From the passage on Cather and Balzac below, write out the text between "If the pupils" and "as an institution.", inclusive.

READING PASSAGE »
** start **

If the pupils are sensitive to the lack of prestige and refinement of their teachers, they are as capable of administering slights as of receiving them. The imprisonment of the young in the unimaginative world constructed by their elders is, however, the overwhelming impression left of school experience, and the penetrating gaze of these misfits threatens to expose the whole corrupt arrangement. In her portrayal of this confinement as experienced by Paul, Cather, following the example of Balzac, does not overlook the social and economic forces at work in education as an institution.

Like so many of Balzac's heroes, Lambert eventually leaves his provincial roots behind to settle in Paris. Paul similarly gravitates toward the cultural center of New York. The public spectacle of theater or musical performance plays a crucial role in their lives, one connected with the inaccessibility of an object of desire. At the Théâtre-François Lambert experiences sexual jealousy for the first time (II: 645). Paul watches the soprano soloist leave Carnegie Hallin the company of the conductor and wonders if "she were not an old sweetheart of his" (472). He is unable to approach her as she enters the hotel. His planned escapade in New York includes, as an integral component of the fantasy, an evening at the opera. But if Lambert desires another human being, Paul is willing an assimilation evident only to him: "He felt now that his surroundings explained him" (484).

** end **

PROVIDED DATA »
** start **

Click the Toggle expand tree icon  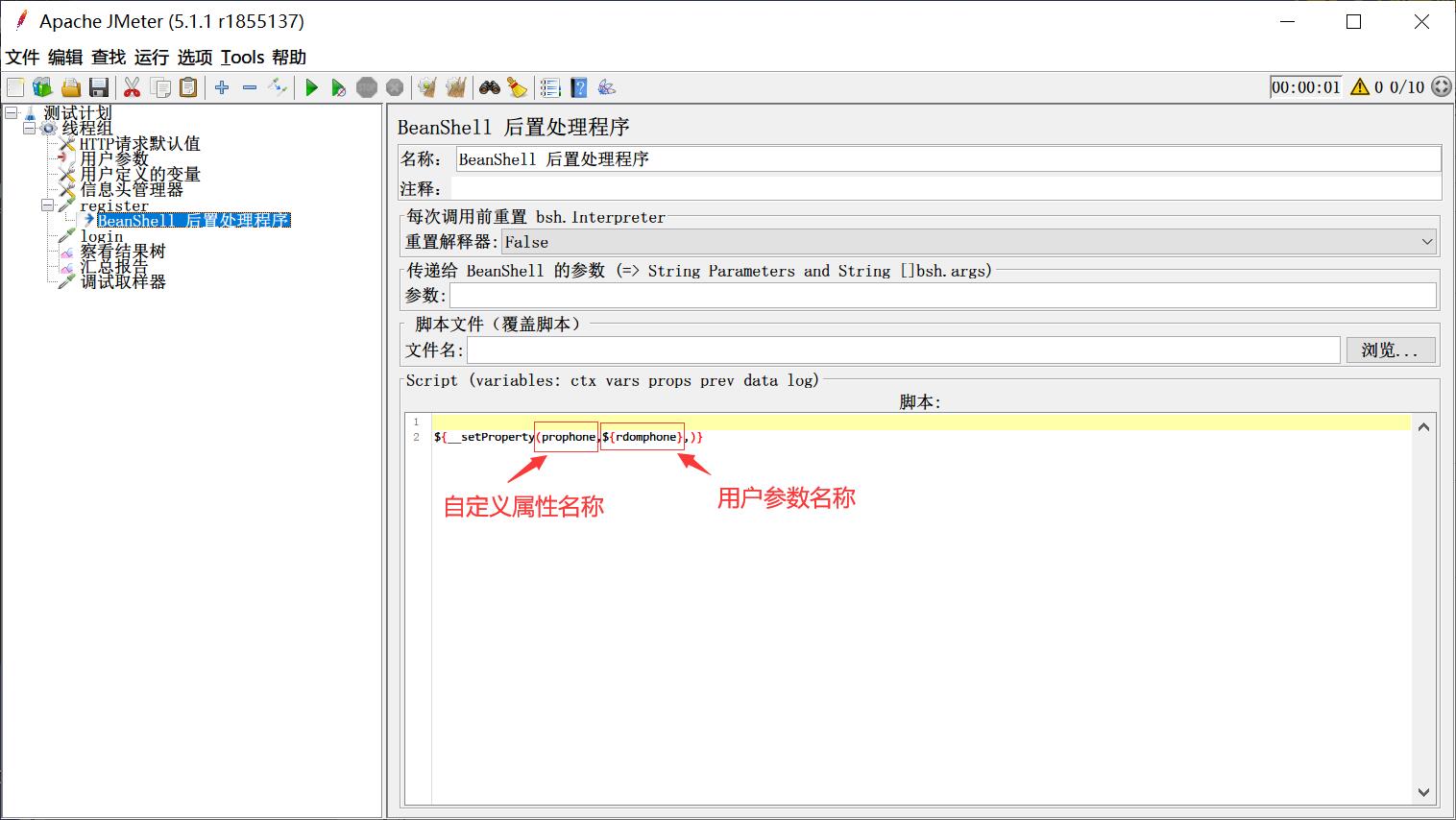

** end **

ANSWER TO THIS TASK »
If the pupils are sensitive to the lack of prestige and refinement of their teachers, they are as capable of administering slights as of receiving them. The imprisonment of the young in the unimaginative world constructed by their elders is, however, the overwhelming impression left of school experience, and the penetrating gaze of these misfits threatens to expose the whole corrupt arrangement. In her portrayal of this confinement as experienced by Paul, Cather, following the example of Balzac, does not overlook the social and economic forces at work in education as an institution.